Materials and Methods:: We isolated VICs from female porcine aortic valves. Traditional culture on tissue culture polystyrene leads to spontaneous VIC activation. Because VICs in a healthy aortic valve exhibit a quiescent phenotype, we generated quiescent VICs (qVICs) for all experiments using a protocol previously developed by our lab. Briefly, we cultured the VICs on collagen-coated plates and supplemented them with insulin and BFGF in DMEM containing 2% FBS to induce quiescence for 10 days. The cells were then seeded at a density of 3200 per square centimeter and treated with different concentrations of TMAO in media containing 2% serum. Controls included untreated qVICs, activated VICs (aVICS), and qVICs treated with transforming growth factor-β (a promyofibroblastic growth factor). After 3 days of treatment, we analyzed VIC phenotype to assess their activation towards a myofibroblastic phenotype. More specifically, we examined the effects of TMAO on the expression of alpha smooth muscle actin (αSMA), proliferation, apoptosis, and extracellular matrix deposition.

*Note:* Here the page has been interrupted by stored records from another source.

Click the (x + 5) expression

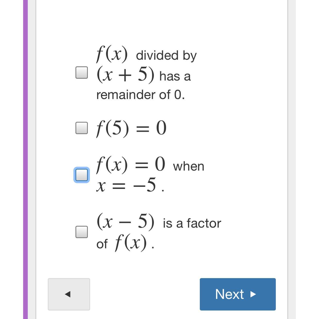pyautogui.click(x=125, y=74)
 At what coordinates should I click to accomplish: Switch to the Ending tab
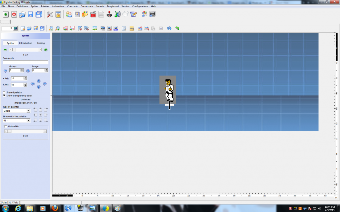pyautogui.click(x=41, y=43)
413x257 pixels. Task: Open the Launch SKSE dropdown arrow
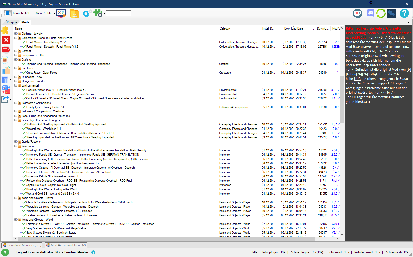point(33,13)
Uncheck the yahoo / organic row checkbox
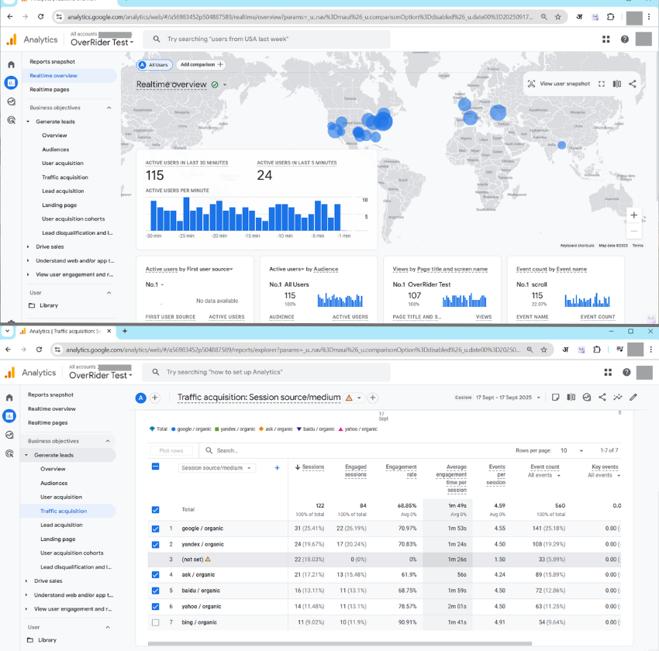 tap(156, 607)

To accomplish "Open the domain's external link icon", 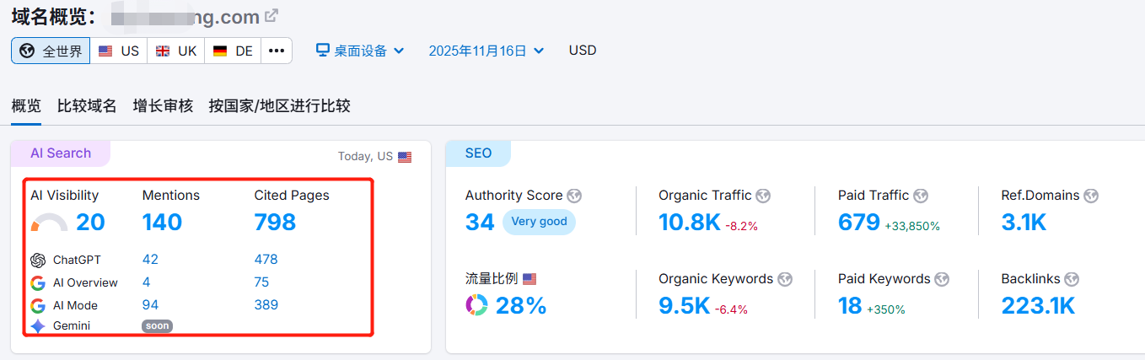I will (271, 15).
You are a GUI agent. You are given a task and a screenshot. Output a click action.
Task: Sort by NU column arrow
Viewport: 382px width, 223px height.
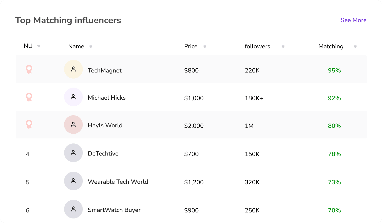coord(39,46)
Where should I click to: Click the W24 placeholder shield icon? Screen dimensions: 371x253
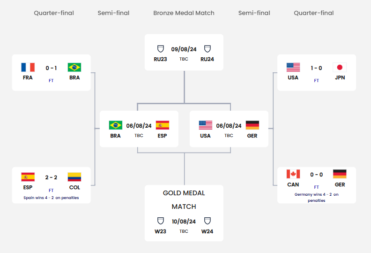tap(207, 221)
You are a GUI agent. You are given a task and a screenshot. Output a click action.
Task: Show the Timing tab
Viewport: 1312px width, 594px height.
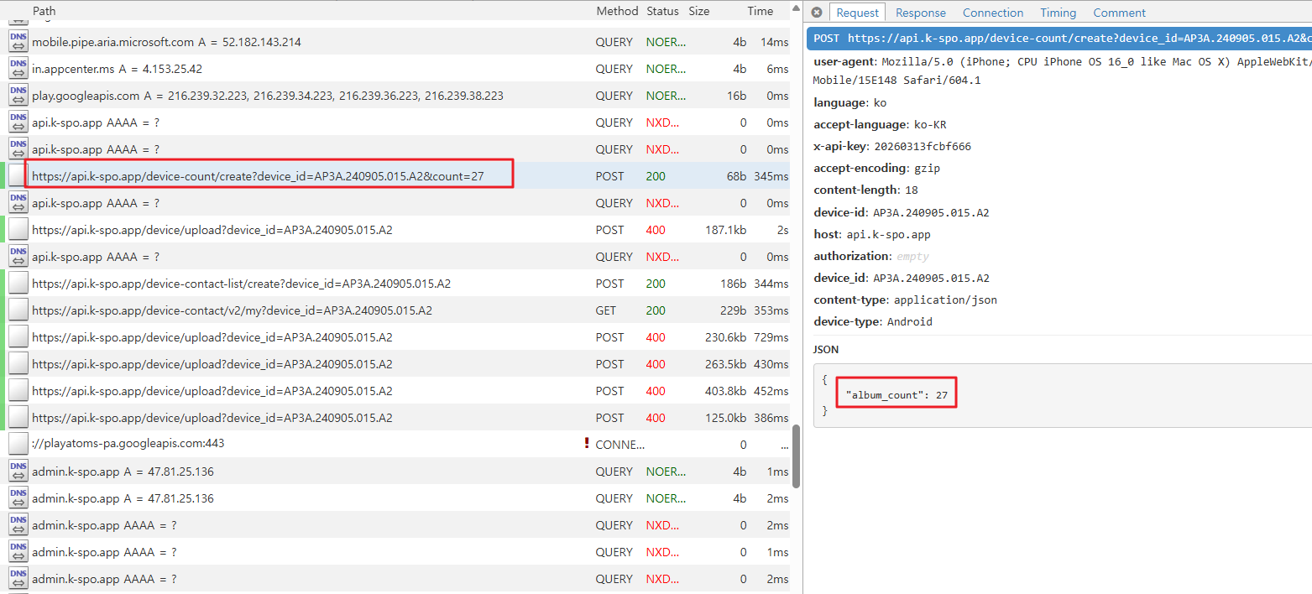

Results, Conclusions, and Discussions:: Results and Discussion. qVICs treated with TMAO exhibited increased proliferation compared to the control group (untreated qVICs) reaching levels similar to those of activated VICs and cells treated with transforming growth factor (Figure 1A). Additionally, the expression of α-SMA increased in the qVICs treated with TMAO compared to control group (Figure 1B). Similarly, cells treated with TMAO exhibited a morphology similar to that of aVICs and the transforming growth factor-treated group. (Figure 1B). Finally, the apoptosis data shows no significant variation between experimental and control groups. Despite treatment with different concentrations of TMAO, there were no notable differences observed between doses for all assays. These results indicate the need to optimize the TMAO concentration for future experiments. Based on these results, we also expect to see differences in ECM deposition after TMAO treatment.
Conclusion. These results demonstrate that TMAO, a gut microbiome-derived metabolite, promotes the activation of quiescent VICs towards myofibroblastic phenotype in vitro. Because sexual dimorphism plays a critical role in CAVD, we plan to expand the project to study the effect of TMAO on qVICS of both sexes. Overall, these findings suggest that TMAO could play a role in the development and progression of aortic valve disease and point to the importance of considering host-microbe interactions in the progression of cardiovascular disease.